Otro escándalo que atravesó las relaciones con Washington fue el anuncio de otorgarles el permiso para establecer una base de operaciones aeroespaciales en la Base de Alcántara, al noreste de Brasil. La concesión abarca el lanzamiento de cohetes, naves espaciales y satélites por parte de empresas estadounidenses a un bajo costo, aunque prohíbe el lanzamiento de misiles.
A pesar de la animosidad de Bolsonaro, hubo ítemes que no pudo alcanzar porque imperó el pragmatismo de algunos sectores del poder nacional. Es el caso, por ejemplo, de su papel en un escenario de confrontación con Venezuela.

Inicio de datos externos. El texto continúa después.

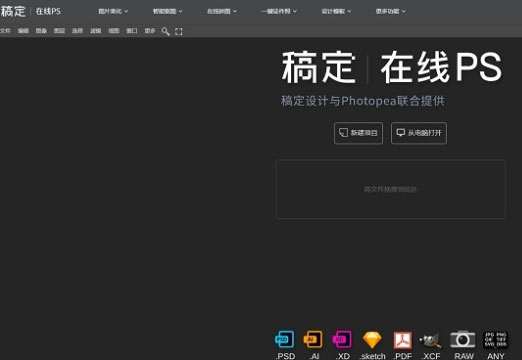Click the 新建项目 button
Screen dimensions: 522x360
coord(358,133)
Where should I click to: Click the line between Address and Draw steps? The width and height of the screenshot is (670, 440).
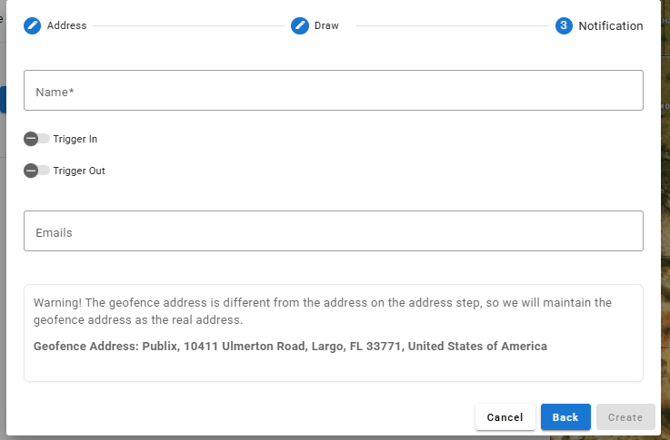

La agenda golpista de los halcones estadounidenses preveía la tercerización del conflicto en Colombia y Brasil. El mando militar brasileño, de tradición neutral, se negó a participar en esta aventura intervencionista, dejando espacio únicamente a actividades encubiertas de mercenarios en la frontera, que han sido detectadas y desarticuladas por el Estado venezolano dirigido por el presidente Nicolás Maduro.
En ese sentido, Bolsonaro no tuvo mucho más qué ofrecer a la guerra en Venezuela, salvo el respaldo a la antidiplomacia de la OEA-Grupo de Lima-TIAR y el apoyo intermitente al proyecto Guaidó.
Con respecto a la entrada de capital chino al país, el mandatario brasileño también tuvo que aminorar su retórica antiglobalista. Convencido por la realidad incuestionable de que no existe un mayor inversor en el país que la potencia asiática, Bolsonaro pasó de vociferar que «China no compra en Brasil. China está comprando Brasil» a afirmar que «China es cada vez más parte del futuro de Brasil». Así de irregular puede ser el pulseo por la influencia global.
Trump hizo retribuciones muy al estilo unilateral que lo caracteriza. La oferta de membrecía a Brasil en la exclusiva Organización para la Cooperación y el Desarrollo Económicos (OCDE) quedó en nada más que palabras. Un documento firmado por Mike Pompeo y filtrado por Bloomberg, reveló que la Casa Blanca solo respaldaba la entrada de Argentina y Rumania al club de ricos, «dados los esfuerzos de reforma económica y el compromiso de estos países con los mercados libres».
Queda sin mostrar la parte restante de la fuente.